No, they are names given to entities that account for experimental results and observations. The properties of these entities are well-defined so that further tests and observations either can confirm or falsify their existence. Dark matter, for example, is defined to be an entity that interacts only via gravitation and not via any of the other three fundamental interactions (electromagnetism, the strong nuclear force or the weak nuclear force). Since it interacts gravitationally, dark matter must have mass. Since it does not interact in any other way, it must not have electrical charge or color charge. It must not be composed of quarks and therefore cannot have strangeness, charm, topness or bottomness (these are very specific quantum properties that have nothing to do with the ordinary meanings of the words).

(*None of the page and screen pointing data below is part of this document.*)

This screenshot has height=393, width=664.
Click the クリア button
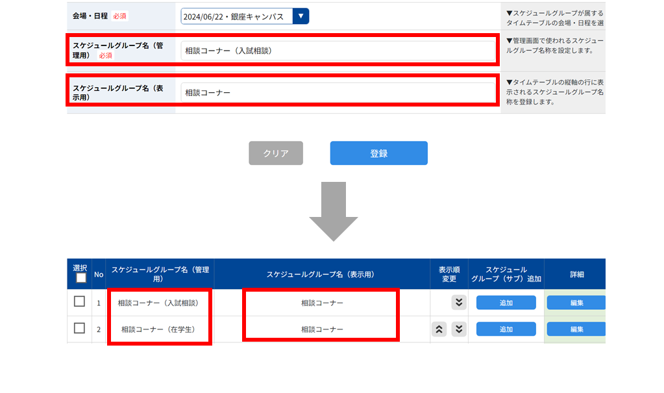(276, 153)
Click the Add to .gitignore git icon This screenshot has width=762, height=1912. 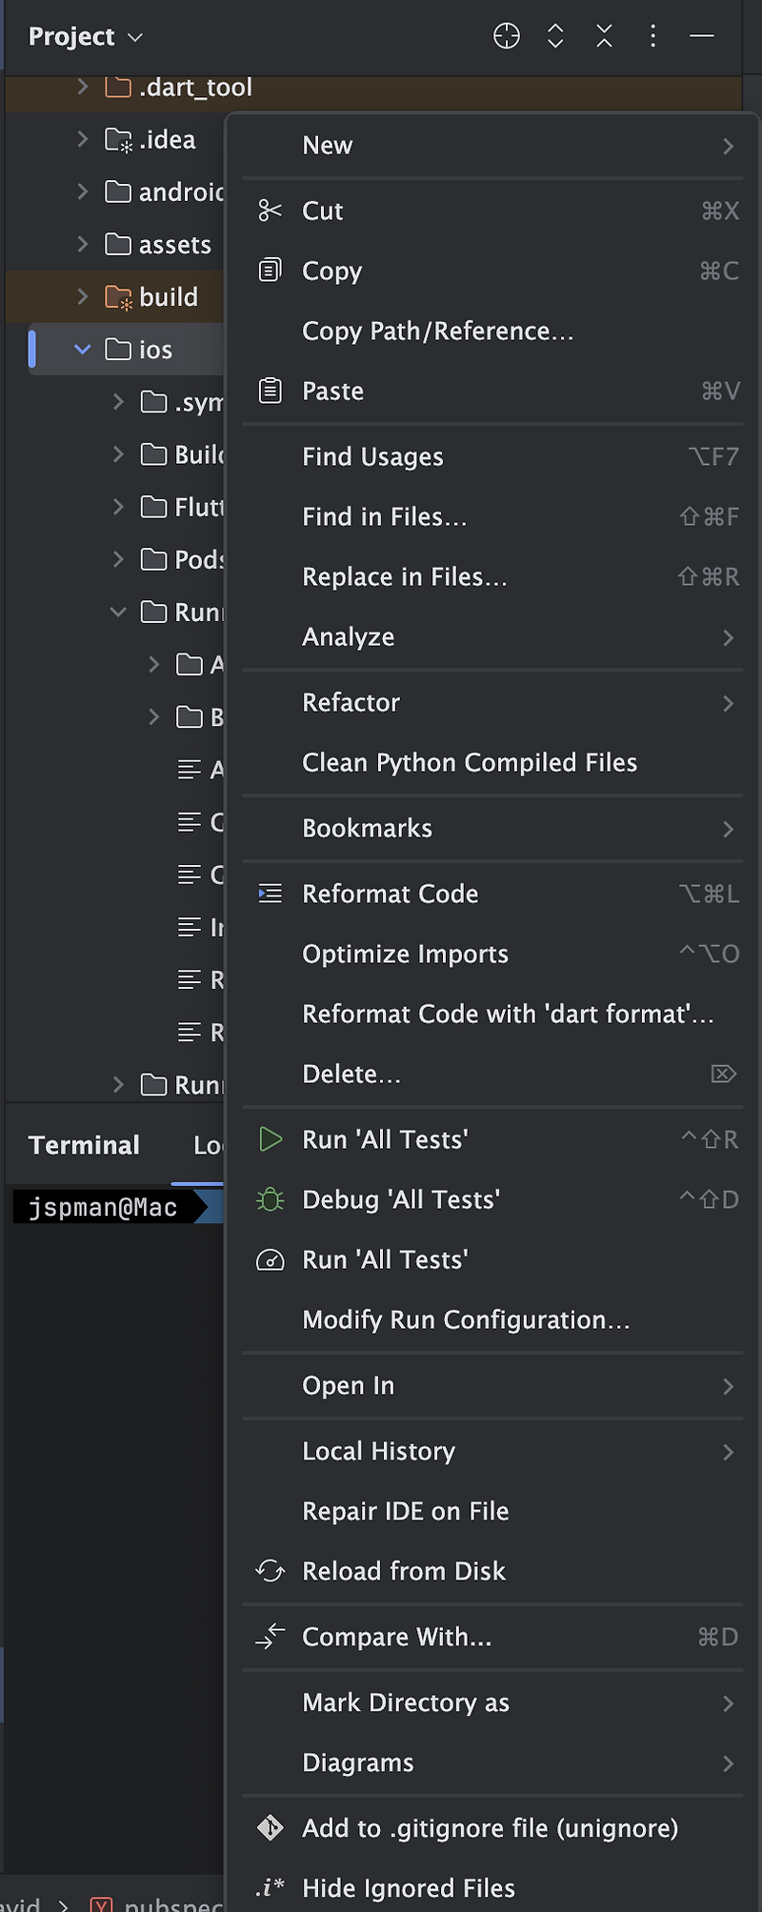[271, 1828]
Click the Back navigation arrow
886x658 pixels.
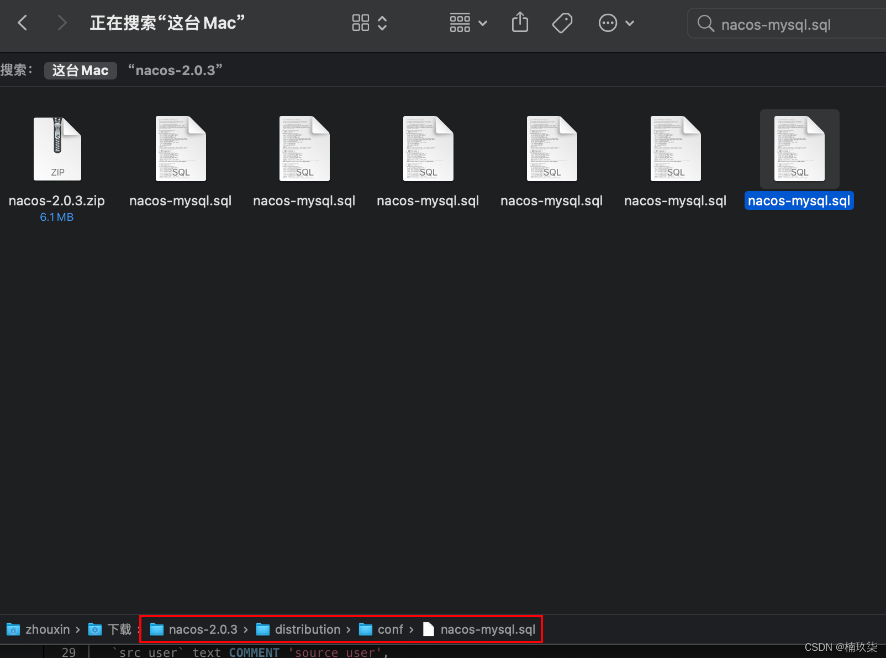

The fact is that ALL entities in science are defined in this manner, by inferring their properties from experiment. Just as an example, answer this what is an electron? We can define it only in terms of its mass, charge, spin, etc., all of which are inferred from experiment. We’ve never actually seen an electron or measured one directly. The main difference is simply the amount of evidence we have — there are more observations based on electrons than on dark matter. This is unsurprising since electrons are much easier to interact with. Even if you were sitting in a room full of dark matter or standing on a mountain of it, you’d never notice. Gravity is a very weak interaction, producing noticeable results only when dealing with planet-sized or bigger objects. If we had to rely on the gravitation of electrons, we undoubtedly would know almost nothing about them.

Of course, all conclusions in science are provisional. Dark matter might someday be replaced by a different concept that explains results better. So might electrons, although that would be much more surprising. In either case, though it isn’t true that the name is just a placeholder because we don’t know what it is.